**GIVEN INSTRUCTION:** Copy out the items below word for word, from the line that contains "Click green checkmark" through the line that contains "pos(574,30)", including both of those lines.

**MATERIALS PROVIDED:**
+ + + +

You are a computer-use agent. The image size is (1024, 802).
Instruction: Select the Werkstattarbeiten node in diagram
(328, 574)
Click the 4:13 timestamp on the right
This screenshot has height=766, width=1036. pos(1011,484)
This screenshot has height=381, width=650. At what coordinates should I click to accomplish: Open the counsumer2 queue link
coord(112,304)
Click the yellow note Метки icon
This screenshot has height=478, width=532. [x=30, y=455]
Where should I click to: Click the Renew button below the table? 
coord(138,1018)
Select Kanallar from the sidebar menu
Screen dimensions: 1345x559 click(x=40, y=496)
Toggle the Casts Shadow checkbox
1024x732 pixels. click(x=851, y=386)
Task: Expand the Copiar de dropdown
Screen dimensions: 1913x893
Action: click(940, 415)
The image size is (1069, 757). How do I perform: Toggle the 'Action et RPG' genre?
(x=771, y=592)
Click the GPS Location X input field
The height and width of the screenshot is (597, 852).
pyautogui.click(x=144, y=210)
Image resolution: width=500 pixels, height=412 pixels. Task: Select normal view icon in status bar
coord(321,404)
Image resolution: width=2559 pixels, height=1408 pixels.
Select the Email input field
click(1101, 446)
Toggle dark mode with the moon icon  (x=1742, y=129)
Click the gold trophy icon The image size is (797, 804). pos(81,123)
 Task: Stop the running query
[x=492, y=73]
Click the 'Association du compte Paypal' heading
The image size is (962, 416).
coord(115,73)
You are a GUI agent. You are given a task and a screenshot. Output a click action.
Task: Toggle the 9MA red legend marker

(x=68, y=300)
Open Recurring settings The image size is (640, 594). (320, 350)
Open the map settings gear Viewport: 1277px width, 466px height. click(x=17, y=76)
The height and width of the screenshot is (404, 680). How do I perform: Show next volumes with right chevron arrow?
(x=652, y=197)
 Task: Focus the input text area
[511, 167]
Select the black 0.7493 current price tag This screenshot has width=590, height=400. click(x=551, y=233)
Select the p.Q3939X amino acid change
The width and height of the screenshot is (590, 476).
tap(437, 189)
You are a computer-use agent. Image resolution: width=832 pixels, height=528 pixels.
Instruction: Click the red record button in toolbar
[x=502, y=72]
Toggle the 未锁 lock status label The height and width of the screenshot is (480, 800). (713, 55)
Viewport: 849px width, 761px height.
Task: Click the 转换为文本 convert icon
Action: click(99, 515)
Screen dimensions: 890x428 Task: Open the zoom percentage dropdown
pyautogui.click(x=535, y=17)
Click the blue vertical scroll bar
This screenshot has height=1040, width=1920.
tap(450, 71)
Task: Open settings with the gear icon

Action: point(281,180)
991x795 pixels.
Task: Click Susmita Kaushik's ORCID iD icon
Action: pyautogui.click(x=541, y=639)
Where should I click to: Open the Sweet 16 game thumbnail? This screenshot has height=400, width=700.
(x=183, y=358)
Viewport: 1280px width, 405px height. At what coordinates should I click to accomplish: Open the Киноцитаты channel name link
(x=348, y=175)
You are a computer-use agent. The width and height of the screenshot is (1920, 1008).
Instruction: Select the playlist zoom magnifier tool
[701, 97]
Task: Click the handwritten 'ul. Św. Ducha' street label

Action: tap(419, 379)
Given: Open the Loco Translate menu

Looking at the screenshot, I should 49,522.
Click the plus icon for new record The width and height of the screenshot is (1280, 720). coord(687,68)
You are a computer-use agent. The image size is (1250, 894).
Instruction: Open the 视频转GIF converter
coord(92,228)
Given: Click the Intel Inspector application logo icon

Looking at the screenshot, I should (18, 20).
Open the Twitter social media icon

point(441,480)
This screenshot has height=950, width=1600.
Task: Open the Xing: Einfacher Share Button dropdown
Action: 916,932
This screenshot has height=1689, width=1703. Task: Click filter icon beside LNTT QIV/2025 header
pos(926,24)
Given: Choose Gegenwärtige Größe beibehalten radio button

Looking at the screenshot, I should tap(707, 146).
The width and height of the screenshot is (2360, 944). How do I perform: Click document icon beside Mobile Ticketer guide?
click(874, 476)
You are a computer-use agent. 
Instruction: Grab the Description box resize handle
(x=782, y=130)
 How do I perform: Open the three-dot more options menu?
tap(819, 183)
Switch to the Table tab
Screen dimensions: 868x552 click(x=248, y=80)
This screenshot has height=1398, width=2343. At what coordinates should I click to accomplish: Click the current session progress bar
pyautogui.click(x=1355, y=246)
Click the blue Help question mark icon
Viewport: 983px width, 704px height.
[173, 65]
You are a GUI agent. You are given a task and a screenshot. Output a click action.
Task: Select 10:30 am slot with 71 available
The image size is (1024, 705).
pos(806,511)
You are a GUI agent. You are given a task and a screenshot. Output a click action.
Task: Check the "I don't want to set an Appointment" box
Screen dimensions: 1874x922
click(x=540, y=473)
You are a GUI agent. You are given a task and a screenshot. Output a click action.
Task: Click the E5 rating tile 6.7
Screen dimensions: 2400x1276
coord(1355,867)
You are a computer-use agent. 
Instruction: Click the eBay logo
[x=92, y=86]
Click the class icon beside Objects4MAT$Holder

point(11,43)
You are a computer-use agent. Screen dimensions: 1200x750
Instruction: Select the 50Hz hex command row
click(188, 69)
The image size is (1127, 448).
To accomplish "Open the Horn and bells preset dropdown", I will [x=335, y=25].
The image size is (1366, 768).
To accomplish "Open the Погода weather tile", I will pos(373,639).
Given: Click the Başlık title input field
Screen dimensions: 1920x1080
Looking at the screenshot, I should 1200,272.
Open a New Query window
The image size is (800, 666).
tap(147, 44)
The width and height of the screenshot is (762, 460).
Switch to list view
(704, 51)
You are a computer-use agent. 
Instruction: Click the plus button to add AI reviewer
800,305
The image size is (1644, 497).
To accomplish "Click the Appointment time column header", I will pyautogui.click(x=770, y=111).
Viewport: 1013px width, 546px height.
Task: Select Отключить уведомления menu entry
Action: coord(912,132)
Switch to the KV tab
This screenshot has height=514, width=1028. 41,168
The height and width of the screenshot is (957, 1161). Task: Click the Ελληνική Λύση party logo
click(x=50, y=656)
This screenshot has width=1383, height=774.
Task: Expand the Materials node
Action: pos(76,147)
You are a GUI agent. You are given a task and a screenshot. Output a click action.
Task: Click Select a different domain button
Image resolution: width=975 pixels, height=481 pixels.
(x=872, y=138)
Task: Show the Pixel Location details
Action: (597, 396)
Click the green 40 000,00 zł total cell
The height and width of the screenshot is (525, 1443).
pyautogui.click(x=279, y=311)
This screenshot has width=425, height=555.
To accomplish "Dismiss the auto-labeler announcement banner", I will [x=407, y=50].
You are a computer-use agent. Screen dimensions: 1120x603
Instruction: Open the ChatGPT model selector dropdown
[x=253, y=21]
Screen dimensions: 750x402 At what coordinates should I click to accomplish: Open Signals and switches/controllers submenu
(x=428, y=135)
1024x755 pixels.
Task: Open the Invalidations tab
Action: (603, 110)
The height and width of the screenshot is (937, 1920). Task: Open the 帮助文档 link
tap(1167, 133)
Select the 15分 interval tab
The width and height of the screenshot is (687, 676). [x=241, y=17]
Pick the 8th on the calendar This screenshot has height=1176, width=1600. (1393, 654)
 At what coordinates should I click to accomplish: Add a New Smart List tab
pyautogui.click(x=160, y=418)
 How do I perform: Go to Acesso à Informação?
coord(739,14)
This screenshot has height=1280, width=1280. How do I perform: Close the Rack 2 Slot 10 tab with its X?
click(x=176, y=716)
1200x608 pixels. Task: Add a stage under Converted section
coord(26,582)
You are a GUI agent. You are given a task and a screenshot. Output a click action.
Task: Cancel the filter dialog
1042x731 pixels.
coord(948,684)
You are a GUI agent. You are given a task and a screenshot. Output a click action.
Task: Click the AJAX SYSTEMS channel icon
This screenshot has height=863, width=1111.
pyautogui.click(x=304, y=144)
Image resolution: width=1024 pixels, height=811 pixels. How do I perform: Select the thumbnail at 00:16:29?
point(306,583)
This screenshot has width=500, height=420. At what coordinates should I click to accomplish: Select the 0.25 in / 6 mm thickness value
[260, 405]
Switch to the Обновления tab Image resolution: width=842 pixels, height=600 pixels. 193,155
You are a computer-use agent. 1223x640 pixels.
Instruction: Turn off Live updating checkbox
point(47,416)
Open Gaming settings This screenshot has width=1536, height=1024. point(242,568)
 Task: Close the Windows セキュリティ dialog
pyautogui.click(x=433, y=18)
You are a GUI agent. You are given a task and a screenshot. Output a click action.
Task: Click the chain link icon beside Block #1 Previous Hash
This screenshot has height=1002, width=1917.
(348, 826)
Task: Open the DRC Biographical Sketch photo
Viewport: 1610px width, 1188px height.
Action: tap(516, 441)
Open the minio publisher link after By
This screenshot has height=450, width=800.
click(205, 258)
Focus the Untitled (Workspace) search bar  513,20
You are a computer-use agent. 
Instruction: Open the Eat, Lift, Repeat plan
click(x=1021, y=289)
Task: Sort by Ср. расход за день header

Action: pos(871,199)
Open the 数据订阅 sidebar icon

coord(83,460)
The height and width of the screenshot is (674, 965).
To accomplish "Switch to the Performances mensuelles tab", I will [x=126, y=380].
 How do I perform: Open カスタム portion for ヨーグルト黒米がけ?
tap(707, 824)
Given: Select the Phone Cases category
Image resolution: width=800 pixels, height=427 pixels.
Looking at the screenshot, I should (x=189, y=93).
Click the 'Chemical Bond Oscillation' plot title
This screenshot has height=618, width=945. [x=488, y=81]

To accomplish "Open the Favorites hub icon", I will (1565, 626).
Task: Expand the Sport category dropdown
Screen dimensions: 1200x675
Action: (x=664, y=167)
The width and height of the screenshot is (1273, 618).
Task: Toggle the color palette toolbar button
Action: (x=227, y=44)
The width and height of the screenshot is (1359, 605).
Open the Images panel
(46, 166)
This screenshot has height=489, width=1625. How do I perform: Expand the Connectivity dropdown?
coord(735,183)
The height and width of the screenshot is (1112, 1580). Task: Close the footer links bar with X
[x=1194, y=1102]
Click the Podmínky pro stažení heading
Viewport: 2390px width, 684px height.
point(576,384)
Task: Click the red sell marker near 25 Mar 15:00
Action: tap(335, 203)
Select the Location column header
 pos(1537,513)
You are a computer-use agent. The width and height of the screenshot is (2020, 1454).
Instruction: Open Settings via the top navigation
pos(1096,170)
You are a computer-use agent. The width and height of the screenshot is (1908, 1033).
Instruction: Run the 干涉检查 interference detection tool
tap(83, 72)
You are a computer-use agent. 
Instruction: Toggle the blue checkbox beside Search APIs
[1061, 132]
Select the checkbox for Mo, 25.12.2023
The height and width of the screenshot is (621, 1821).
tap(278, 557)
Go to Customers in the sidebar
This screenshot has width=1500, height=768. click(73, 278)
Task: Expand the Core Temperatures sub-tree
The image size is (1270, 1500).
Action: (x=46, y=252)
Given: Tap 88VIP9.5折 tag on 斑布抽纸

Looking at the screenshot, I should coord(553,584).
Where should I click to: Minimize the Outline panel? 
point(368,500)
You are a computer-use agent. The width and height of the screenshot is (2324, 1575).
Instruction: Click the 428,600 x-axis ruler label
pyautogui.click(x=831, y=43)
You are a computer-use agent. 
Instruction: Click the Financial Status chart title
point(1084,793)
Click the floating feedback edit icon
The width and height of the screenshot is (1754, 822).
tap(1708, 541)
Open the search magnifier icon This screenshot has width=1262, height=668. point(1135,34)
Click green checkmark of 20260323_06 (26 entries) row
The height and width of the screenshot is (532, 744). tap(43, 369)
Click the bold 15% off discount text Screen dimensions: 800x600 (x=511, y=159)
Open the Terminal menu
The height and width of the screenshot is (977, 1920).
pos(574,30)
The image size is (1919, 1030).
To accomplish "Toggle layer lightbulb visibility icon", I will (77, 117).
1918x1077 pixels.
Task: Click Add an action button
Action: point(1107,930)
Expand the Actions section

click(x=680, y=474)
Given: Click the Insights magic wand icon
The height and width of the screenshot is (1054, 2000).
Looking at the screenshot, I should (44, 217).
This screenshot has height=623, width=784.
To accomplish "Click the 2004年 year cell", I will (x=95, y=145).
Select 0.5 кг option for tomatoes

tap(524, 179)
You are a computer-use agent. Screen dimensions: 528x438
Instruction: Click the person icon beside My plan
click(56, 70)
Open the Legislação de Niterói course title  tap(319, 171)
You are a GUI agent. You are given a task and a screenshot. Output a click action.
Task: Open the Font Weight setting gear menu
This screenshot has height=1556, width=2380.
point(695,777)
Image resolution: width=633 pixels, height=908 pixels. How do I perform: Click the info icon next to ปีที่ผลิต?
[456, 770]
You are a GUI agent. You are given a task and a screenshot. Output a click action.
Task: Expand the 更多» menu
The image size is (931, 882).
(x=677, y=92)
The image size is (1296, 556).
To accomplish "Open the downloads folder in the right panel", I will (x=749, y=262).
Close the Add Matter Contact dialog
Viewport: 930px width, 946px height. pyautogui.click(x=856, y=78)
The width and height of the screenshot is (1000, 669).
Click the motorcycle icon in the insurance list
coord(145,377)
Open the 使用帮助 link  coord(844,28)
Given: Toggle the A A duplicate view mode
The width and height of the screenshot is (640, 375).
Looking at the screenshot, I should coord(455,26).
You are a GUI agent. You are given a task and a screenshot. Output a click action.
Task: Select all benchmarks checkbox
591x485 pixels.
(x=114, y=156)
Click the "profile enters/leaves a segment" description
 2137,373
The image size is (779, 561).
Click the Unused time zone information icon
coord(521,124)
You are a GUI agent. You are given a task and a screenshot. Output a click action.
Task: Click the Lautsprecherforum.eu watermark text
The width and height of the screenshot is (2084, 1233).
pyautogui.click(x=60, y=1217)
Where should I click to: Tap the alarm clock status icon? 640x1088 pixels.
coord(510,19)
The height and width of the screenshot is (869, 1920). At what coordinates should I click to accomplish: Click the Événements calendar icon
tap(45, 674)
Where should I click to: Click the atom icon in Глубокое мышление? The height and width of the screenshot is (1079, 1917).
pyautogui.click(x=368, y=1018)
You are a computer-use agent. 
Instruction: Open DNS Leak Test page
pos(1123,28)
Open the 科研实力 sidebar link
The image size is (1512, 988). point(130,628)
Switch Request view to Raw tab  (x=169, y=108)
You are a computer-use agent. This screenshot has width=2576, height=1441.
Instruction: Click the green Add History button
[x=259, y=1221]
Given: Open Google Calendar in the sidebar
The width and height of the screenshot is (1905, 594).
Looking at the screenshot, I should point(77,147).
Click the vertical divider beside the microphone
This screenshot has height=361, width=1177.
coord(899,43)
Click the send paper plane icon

+ + + +

**CORRECT RESULT:**
Click green checkmark of 20260323_06 (26 entries) row
The height and width of the screenshot is (532, 744). tap(43, 369)
Click the bold 15% off discount text Screen dimensions: 800x600 (x=511, y=159)
Open the Terminal menu
The height and width of the screenshot is (977, 1920).
pos(574,30)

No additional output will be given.